String implementations

Sun Jan 20 12:03:07 PST 2008

On 1/20/08, James Dennett <jdennett at acm.org> wrote:
> Looks very different to me.

I thought it looked very similar indeed to D, but there you go. Funny
how two different people can read the same document and interpret it
in two different ways.

> There's no conflation of char with a
> code unit of UTF8

C has no ubyte type. Since time immemorial, C programmers have been
using the char type to store every 8-bit wide data type under the sun
simply because there's been no alternative (until recently, when
int8_t showed up as a typedef for char). That's not a big deal.

> (and indeed C++ deliberately supports use of
> varied encodings for multi-byte characters).
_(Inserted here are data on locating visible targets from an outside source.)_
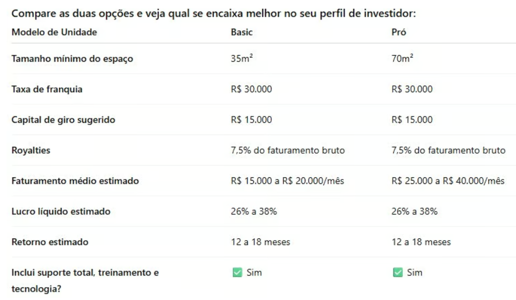The height and width of the screenshot is (300, 516).
Task: Click Basic revenue R$ 15.000 a R$ 20.000/mês
Action: coord(287,181)
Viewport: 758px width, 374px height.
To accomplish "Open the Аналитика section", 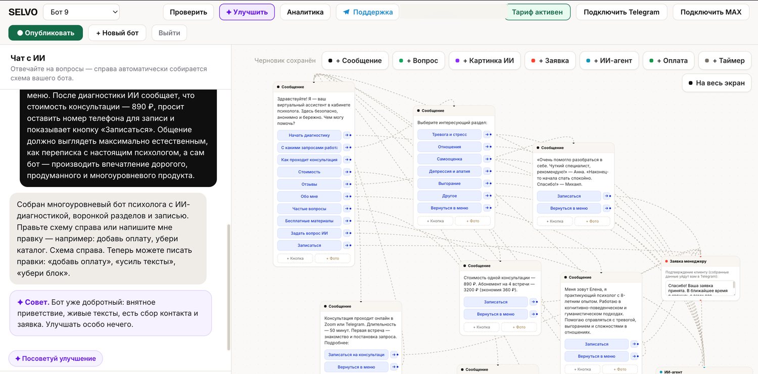I will point(305,12).
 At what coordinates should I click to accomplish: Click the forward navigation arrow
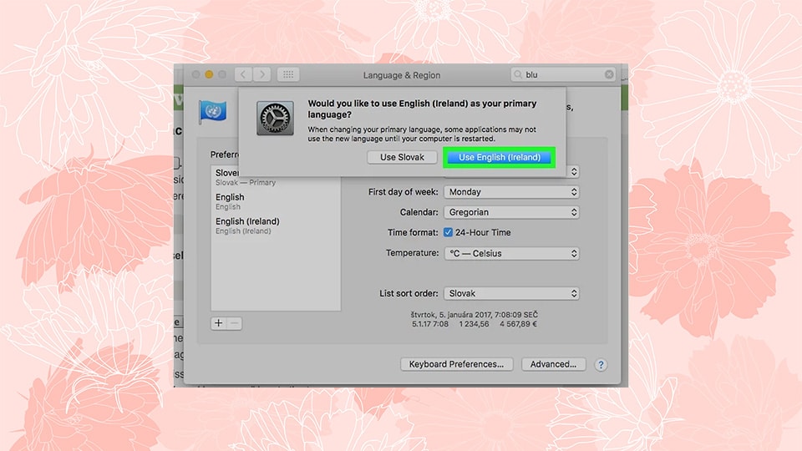tap(262, 74)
I must have misread the heading that says "Require UTF", and whose
text reads "The C TR makes the encoding of char16_t and char32_t
implementation-defined. It also provides macros to indicate whether or
not the encoding is UTF. In contrast, this proposal requires UTF
encoding."

Oh, I see what you're saying - C++ would require UTF for wchar and
dchar, but not for char. Well, that's historical legacy for you.

> Yes, C++ is adding
> 16- and 32-bit character types which are more akin to D's, but that
> has little bearing on how differently it handles multi-byte (as
> opposed to wide-character) strings.

So it has a bunch of procedural functions instead of foreach. Apart
from that, the approach seems the same as D. Where's the difference?